Estamos frente a un texto del cual emana la riqueza interna poco común y sorprendente. En cada verso salta el temblor de un alma transida por el dolor, que ama más allá de la muerte y de la vida y como ella misma afirma, su voz nunca quedará aparcada. No se desprende de lo cierto, de lo verdadero que la engalana, que la conduce y la lleva a transitar las constelaciones en una copulación cósmica y eterna lejos del barro. Allí queda, por fin, estacionaria en la estrella que le fue asignada, y habita en ella libre de ropajes y de máscaras.

Un manantial de calma donde habita la simiente de ese amor

En este libro, Isabel Díez Serrano transgrede los espacios en las sensaciones que ceden las energías de los seres vivientes, de las aves y el vuelo que se detiene sobre las manos del ser amado y se asoma a ese recinto íntimo y sagrado de su pecho para entonar la más delicada melodía. Un dulce bálsamo alivia su dolor y alienta la esperanza de que un día terminen las ausencias y puedan desplegar sus alas a los espacios siderales llevando con ella su verso, El alma lavada con las aguas bautismales contemplará desde fuera sus propios jardines y los aromas que emanan de ellos.

La autora define su ser como un manantial de calma donde habita la simiente de ese amor, en cada estación que golpea los cristales de sus ventanas, en cada estado de ánimo, en la alegría y en el dolor; pero que trae consigo la buena miel.

Su voz es apremiante en el poema “Mi casa siempre es luz, es esa fuente, donde las imágenes definen la grandeza de una creadora que saca a relucir en sus textos la maestría de un ingenio poético. La casa, refugio material y espiritual como un símbolo de la fuente interna, donde habitan y se desbordan sus emociones y desconciertos e inundan el jardín de su alma, nutre la fe que le permite recrearse en su lirismo y la arropa en su propio centro. La fuente que nunca se seca es testigo del dolor y la alegría, de la presencia de los días y las noches, de los amaneceres todos.

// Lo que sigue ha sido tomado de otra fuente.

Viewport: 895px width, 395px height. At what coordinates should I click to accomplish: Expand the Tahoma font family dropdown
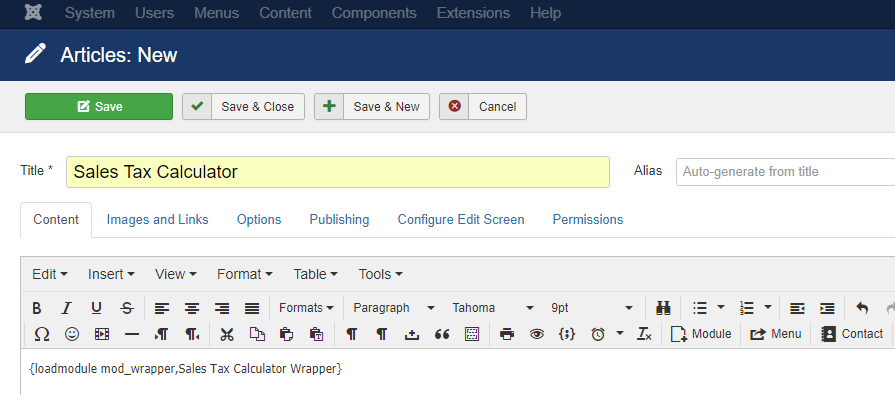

Confiesa a los astros su tristeza, a ese racimo de estrellas que acampa ante sus ojos, y es testigo de los colores y la magia del silencio que tiñen el espíritu y la acompañan en las noches más negras, más frías. Es el éxtasis del amor, el milagro de la presencia divina que lo colorea y lo sostiene.

Las emociones están latentes en el temblor de sus manantiales, de su “última playa de olivina” y corales, de sílfides y ondinas donde sumerge su sentir. Al amor puro la muerte no ha podido borrarlo. En sus valles aún florecen los lirios y las rosas blancas”, y es fiel a su aroma, a su presencia intangible, a las retinas que quedaron presas en sus retinas, en la pura absolución de sus caídas, en la eterna e indisoluble comunión de las almas.

Prólogo de la poeta Vivian Dulce Vila Morera al libro Temblor de manantiales (Ed, Deslinde, 2022), de Isabel Díez Serrano.